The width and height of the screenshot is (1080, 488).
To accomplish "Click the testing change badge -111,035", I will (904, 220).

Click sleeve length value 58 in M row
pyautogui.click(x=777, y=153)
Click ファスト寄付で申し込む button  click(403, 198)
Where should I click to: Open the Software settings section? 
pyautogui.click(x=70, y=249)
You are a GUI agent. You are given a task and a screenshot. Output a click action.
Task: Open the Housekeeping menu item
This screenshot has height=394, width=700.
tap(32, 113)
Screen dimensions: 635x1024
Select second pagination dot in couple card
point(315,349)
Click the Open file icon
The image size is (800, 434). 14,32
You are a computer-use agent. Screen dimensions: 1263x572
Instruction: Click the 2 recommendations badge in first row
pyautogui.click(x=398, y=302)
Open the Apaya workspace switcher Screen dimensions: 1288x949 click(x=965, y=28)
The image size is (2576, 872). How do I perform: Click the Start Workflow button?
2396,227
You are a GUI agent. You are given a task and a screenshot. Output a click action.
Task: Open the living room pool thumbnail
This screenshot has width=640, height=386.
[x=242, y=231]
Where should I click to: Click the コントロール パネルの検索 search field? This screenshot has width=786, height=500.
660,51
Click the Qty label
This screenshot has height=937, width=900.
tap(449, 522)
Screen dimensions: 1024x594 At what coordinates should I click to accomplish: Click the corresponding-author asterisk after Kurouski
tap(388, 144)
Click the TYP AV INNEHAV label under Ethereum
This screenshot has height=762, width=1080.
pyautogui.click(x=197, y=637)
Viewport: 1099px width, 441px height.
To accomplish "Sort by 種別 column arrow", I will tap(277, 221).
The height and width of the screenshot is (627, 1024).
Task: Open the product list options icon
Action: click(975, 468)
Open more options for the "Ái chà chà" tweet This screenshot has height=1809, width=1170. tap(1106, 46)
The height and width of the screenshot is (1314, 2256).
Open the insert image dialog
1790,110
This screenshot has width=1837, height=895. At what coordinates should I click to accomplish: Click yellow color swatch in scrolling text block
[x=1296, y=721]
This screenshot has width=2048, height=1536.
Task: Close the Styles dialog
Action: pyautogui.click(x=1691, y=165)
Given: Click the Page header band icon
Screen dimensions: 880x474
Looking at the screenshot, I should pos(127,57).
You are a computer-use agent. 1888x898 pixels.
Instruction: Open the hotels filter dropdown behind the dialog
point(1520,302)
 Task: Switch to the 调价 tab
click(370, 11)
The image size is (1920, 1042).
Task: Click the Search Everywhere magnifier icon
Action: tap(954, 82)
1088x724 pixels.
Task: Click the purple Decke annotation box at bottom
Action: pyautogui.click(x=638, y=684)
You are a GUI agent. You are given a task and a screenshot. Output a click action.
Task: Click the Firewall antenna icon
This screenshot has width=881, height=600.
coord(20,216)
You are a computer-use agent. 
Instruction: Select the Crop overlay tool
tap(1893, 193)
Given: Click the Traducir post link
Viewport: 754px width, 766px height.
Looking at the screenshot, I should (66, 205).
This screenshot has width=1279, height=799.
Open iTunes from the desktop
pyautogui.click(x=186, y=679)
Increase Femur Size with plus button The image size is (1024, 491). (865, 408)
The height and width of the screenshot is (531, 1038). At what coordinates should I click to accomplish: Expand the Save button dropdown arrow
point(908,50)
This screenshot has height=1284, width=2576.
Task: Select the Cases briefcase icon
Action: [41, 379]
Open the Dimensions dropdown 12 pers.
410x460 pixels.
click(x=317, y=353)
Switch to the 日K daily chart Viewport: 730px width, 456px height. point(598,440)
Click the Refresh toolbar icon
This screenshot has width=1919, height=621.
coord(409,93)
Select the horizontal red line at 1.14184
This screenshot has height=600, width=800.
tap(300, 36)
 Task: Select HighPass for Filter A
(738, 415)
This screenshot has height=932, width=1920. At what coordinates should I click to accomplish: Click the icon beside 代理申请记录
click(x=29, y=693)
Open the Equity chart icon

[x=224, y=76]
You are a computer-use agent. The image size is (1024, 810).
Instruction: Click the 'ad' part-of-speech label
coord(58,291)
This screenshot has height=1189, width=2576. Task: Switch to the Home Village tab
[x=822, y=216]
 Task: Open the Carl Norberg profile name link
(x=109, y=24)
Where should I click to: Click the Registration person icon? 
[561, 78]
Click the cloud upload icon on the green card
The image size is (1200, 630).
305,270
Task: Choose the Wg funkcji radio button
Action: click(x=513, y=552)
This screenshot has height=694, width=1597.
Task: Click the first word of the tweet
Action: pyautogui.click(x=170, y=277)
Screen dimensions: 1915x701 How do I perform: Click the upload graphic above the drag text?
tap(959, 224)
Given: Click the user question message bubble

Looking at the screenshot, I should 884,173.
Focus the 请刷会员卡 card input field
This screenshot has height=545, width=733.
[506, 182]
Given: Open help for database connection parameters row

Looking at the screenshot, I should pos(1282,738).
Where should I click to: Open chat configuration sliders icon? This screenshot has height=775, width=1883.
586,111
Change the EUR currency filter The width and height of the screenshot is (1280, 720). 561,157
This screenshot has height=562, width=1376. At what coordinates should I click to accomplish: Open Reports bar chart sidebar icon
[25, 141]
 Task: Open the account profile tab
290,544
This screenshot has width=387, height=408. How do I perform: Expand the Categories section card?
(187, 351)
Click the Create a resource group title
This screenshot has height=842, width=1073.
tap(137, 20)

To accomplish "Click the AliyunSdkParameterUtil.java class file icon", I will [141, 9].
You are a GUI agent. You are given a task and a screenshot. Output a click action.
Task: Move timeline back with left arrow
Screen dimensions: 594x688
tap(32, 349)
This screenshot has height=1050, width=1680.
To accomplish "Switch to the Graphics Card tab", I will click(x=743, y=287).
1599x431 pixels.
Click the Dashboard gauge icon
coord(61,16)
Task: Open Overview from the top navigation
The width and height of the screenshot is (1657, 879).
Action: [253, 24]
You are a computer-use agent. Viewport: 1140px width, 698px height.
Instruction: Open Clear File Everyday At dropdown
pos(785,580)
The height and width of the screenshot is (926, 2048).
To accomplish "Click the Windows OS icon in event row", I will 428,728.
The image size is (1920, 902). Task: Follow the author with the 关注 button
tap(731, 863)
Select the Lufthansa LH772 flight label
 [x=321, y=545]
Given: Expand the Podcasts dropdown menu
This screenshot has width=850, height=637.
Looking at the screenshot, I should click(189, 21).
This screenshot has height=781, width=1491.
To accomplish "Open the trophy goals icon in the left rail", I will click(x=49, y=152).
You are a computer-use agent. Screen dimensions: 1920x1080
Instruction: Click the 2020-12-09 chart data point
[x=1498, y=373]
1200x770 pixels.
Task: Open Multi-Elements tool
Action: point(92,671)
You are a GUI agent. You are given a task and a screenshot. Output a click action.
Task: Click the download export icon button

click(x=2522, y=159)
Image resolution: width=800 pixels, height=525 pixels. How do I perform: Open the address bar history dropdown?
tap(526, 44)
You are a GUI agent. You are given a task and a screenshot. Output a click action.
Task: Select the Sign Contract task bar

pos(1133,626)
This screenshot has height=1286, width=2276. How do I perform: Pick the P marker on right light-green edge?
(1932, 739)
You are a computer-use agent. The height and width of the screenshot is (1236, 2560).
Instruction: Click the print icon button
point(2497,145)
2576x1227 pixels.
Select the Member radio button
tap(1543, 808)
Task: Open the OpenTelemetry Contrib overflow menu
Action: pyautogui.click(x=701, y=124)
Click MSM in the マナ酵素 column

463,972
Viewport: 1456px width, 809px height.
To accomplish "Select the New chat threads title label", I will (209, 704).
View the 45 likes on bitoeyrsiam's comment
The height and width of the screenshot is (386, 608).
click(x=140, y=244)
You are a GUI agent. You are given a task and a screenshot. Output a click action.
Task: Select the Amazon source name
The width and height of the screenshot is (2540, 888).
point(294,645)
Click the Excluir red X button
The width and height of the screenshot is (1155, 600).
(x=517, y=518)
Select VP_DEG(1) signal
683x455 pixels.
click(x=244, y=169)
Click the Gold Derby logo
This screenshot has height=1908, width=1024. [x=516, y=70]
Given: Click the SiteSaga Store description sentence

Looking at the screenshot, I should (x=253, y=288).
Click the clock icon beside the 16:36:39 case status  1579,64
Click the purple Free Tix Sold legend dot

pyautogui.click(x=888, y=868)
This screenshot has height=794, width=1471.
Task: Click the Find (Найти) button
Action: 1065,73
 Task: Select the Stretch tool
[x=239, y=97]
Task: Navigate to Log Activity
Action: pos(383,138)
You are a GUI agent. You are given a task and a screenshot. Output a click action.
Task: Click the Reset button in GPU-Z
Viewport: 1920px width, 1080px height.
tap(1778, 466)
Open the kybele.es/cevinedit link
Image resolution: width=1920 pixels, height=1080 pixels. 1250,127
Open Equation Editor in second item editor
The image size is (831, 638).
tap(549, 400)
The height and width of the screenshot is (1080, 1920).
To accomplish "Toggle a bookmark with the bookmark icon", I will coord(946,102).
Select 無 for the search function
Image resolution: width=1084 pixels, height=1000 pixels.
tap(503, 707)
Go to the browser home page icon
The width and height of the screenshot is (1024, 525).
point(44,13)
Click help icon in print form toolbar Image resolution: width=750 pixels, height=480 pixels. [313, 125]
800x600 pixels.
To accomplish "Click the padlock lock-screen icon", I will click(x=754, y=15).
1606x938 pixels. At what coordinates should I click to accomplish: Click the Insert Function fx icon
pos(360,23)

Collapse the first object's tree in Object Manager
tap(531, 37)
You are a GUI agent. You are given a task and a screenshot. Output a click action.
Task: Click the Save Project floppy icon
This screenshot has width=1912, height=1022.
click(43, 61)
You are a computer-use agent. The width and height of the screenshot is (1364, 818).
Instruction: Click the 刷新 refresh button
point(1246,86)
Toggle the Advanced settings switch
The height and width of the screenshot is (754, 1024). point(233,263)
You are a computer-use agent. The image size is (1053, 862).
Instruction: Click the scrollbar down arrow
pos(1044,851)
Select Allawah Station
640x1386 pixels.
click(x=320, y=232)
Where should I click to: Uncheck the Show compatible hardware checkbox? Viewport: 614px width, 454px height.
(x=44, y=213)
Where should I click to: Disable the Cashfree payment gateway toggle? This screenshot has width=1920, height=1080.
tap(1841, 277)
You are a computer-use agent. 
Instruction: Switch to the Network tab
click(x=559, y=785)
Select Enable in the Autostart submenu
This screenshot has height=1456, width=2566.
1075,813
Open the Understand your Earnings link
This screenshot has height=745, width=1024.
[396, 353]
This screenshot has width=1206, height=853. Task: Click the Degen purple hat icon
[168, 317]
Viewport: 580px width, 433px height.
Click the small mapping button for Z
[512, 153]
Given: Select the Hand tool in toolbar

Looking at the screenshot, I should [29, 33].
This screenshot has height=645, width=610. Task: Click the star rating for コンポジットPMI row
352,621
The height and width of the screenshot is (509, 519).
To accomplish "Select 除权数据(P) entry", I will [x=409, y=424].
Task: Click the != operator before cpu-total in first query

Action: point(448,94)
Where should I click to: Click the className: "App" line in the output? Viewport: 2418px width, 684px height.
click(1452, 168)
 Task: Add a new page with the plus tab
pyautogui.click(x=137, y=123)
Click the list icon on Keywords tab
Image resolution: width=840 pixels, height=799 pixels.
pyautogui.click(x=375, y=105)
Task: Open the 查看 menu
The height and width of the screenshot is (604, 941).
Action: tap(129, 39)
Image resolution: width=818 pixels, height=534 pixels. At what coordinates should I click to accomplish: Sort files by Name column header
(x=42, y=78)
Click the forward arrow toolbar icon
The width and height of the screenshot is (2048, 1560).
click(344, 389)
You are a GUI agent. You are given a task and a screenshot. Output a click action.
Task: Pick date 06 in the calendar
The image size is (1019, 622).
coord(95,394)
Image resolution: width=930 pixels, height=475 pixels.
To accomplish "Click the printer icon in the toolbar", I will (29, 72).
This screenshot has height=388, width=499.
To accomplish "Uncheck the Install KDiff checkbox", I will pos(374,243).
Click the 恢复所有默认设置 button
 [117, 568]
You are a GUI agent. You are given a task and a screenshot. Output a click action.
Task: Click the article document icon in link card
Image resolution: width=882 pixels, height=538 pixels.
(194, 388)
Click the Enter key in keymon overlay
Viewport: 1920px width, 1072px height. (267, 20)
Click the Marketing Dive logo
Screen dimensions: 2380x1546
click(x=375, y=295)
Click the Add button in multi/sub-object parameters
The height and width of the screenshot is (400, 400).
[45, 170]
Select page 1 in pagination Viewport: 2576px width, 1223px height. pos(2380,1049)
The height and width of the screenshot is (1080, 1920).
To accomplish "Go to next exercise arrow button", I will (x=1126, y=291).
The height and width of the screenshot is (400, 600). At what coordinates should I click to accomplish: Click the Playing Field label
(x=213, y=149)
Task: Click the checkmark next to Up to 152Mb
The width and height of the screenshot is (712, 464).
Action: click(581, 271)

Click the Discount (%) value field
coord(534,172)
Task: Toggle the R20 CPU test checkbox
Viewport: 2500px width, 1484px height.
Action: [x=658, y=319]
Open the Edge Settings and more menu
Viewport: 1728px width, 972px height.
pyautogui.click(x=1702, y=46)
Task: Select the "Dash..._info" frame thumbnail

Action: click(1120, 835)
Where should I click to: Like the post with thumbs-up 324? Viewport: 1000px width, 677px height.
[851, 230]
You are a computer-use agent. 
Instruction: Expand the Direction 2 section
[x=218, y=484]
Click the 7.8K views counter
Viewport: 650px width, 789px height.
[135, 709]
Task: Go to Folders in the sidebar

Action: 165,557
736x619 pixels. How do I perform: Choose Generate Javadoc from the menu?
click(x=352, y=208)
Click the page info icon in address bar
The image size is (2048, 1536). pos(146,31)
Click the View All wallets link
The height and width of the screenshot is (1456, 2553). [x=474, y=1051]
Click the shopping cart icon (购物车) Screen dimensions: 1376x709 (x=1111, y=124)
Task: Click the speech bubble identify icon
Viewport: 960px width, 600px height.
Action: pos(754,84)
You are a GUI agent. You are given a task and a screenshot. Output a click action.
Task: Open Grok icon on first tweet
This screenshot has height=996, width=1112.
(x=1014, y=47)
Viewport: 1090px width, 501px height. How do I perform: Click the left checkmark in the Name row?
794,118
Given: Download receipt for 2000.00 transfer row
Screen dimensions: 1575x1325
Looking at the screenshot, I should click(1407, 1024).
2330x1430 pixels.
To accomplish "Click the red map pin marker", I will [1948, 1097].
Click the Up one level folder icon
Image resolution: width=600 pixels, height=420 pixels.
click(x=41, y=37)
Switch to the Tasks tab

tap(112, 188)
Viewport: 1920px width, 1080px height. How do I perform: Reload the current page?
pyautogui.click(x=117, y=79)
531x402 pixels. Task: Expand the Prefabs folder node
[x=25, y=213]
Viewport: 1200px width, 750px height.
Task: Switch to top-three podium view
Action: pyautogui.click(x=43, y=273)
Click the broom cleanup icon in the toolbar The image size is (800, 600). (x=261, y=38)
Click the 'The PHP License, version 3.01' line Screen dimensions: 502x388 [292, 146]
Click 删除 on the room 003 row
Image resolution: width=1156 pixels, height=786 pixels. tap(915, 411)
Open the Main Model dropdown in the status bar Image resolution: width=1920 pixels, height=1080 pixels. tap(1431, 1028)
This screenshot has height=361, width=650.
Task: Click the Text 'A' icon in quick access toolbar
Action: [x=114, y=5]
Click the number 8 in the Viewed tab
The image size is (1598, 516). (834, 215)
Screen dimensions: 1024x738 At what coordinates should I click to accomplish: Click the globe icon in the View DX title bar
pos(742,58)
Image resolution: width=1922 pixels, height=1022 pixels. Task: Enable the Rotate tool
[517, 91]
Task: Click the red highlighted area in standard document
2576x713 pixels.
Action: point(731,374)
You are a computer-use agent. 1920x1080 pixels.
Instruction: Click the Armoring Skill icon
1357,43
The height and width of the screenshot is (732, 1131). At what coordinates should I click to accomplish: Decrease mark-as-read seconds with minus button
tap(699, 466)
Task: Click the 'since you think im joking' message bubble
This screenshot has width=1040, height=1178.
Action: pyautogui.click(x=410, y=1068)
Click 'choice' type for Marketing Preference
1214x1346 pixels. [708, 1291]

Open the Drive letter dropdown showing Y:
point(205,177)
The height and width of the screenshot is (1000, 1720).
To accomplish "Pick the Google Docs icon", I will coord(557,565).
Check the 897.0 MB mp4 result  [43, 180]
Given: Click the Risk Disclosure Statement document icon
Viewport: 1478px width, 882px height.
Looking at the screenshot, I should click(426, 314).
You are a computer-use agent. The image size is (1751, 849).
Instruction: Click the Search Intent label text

■ ■ ■ ■ ■

**Short task:** Turn the records above, from the line containing "Task: Select the Stretch tool" down through the line containing "The height and width of the screenshot is (754, 1024).", into a numbered list with one line per item and blank lines omitted. Include no other lines.

**Complete output:**
1.  Task: Select the Stretch tool
2. [x=239, y=97]
3. Task: Navigate to Log Activity
4. Action: pos(383,138)
5. You are a GUI agent. You are given a task and a screenshot. Output a click action.
6. Task: Click the Reset button in GPU-Z
7. Viewport: 1920px width, 1080px height.
8. tap(1778, 466)
9. Open the kybele.es/cevinedit link
10. Image resolution: width=1920 pixels, height=1080 pixels. 1250,127
11. Open Equation Editor in second item editor
12. The image size is (831, 638).
13. tap(549, 400)
14. The height and width of the screenshot is (1080, 1920).
15. To accomplish "Toggle a bookmark with the bookmark icon", I will coord(946,102).
16. Select 無 for the search function
17. Image resolution: width=1084 pixels, height=1000 pixels.
18. tap(503, 707)
19. Go to the browser home page icon
20. The width and height of the screenshot is (1024, 525).
21. point(44,13)
22. Click help icon in print form toolbar Image resolution: width=750 pixels, height=480 pixels. [313, 125]
23. 800x600 pixels.
24. To accomplish "Click the padlock lock-screen icon", I will click(x=754, y=15).
25. 1606x938 pixels. At what coordinates should I click to accomplish: Click the Insert Function fx icon
26. pos(360,23)
27. Collapse the first object's tree in Object Manager
28. tap(531, 37)
29. You are a GUI agent. You are given a task and a screenshot. Output a click action.
30. Task: Click the Save Project floppy icon
31. This screenshot has width=1912, height=1022.
32. click(43, 61)
33. You are a computer-use agent. The width and height of the screenshot is (1364, 818).
34. Instruction: Click the 刷新 refresh button
35. point(1246,86)
36. Toggle the Advanced settings switch
37. The height and width of the screenshot is (754, 1024). point(233,263)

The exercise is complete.